Si la causa, también por lo hechos que se han calificado como falta, se dirigió el asunto contra los dos implicados, antes de transcurrir seis meses, de hecho su declaración judicial en la que ya se les informó de los hechos por los que se seguían estas diligencias entre los que estaban los insultos y las increpaciones a los agentes, se realizó antes de transcurrir seis meses, es evidente que el plazo prescriptivo no había pasado, y por lo tanto, esta alegación tampoco es atendible.
CUARTO .-Y finalmente, en relación con el delito de lesiones, cuando como ya se ha apuntado, que en este particular no se cuenta solo con la declaración del perjudicado como pretende alegar la recurrente, sino con la declaración del otro agente agredido, y además con el informe de las lesiones, sin que exista ninguna duda de que fue este acusado y nadie más quien provocó la caída del agente, fruto de la cual terminó con las lesiones, así lo ha expuesto el lesionado, testigo a efectos procesales, y otro testigo más, no se aprecia error alguno de valoración, sino una interpretación sesgada e interesada de la parte, entendible dentro de su derecho de defensa, pero sin que sea motivo suficiente de revocación de la sentencia de instancia.
QUINTO.-A fin de no quedar duda alguna, se apunta, aunque con escaso desarrollo la concurrencia de la eximente de legítima defensa. Difícilmente podemos acoger que quien se está limitando a cumplir con su obligación como son los agentes, los que en ningún momento consta que agredieran a este apelante, aunque el acusado lo pusiera de manifiesto, no existe el más mínimo indicio, no ya dato de que ello fuera así, y sin embargo nos encontramos con un agente que resulta con lesiones, no hay agresión previa ilegítima del agente al condenado, y por lo tanto nos falta el primero de los elementos de que, en su caso, correspondería para tener una legítima defensa.
Y es de imposible aplicación al delito de desobediencia, como también se pretende, porque se desconoce, y la parte ni lo reseña, los hechos para basar esta petición, ¿qué orden se le dio al apelante absolutamente ilegal y sin causa para desencadenar una reacción de no acatamiento? ninguna, por lo que se carece de base fáctica ni jurídica para la petición formulada.
VISTOSlos artículos citados y demás de general y pertinente aplicación,
Fallo
Que DESESTIMANDOel recurso de apelación interpuesto por Luciano contra la sentencia dictada por la Ilma.

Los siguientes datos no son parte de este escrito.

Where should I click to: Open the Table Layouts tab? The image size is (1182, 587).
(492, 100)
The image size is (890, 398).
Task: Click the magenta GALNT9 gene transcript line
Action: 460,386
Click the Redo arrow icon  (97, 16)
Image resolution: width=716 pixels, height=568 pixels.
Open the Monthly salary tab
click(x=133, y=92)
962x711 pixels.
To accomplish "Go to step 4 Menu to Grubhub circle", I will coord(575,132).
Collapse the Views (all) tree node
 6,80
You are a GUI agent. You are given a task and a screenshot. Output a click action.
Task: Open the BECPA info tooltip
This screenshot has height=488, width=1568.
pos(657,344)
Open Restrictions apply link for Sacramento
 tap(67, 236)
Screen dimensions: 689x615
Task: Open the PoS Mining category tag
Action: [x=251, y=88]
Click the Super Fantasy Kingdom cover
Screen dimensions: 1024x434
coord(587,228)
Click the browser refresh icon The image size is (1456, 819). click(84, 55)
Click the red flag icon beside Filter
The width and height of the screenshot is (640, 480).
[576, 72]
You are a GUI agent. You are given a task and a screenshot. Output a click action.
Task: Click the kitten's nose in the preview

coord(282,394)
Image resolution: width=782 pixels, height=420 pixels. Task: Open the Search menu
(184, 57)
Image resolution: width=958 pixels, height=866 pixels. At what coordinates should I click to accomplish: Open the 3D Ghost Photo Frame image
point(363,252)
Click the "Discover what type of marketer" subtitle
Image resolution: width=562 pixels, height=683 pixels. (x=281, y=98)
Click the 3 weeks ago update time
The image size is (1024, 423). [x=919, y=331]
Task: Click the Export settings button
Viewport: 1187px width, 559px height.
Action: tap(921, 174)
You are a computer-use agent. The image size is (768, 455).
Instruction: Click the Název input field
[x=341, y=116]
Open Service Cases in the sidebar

Sra. Magistrada del Juzgado de lo Penal de Plasencia de fecha 31 de diciembre de 2013 , DEBEMOS CONFIRMAR Y CONFIRMAMOScitada resolución, imponiéndole las costas causadas en esta alzada a la parte apelante-condenada, incluidas las de la acusación particular.
Conforme a lo dispuesto en el apartado sexto de la Instrucción 1/2011 del C.G.P.J., practíquense las notificaciones que puedan realizarse a través del sistema de gestión de notificaciones telemáticas Lexnet, e imprímanse las copias necesarias para el resto de las partes cuyos datos se encuentren debidamente registrados en el sistema de gestión procesal, a las que se unirán las cédulas de notificación que genere automáticamente el sistema informático, y remítanse al Servicio Común que corresponda para su notificación. Devuélvanse los autos al Servicio Común de Ordenación del Procedimiento con certificación literal de esta resolución para la práctica del resto de las notificaciones legalmente previstas, seguimiento de todas las realizadas, cumplimiento y ejecución de lo acordado.
Así por esta nuestra sentencia, definitivamente juzgando, lo pronunciamos, mandamos y firmamos.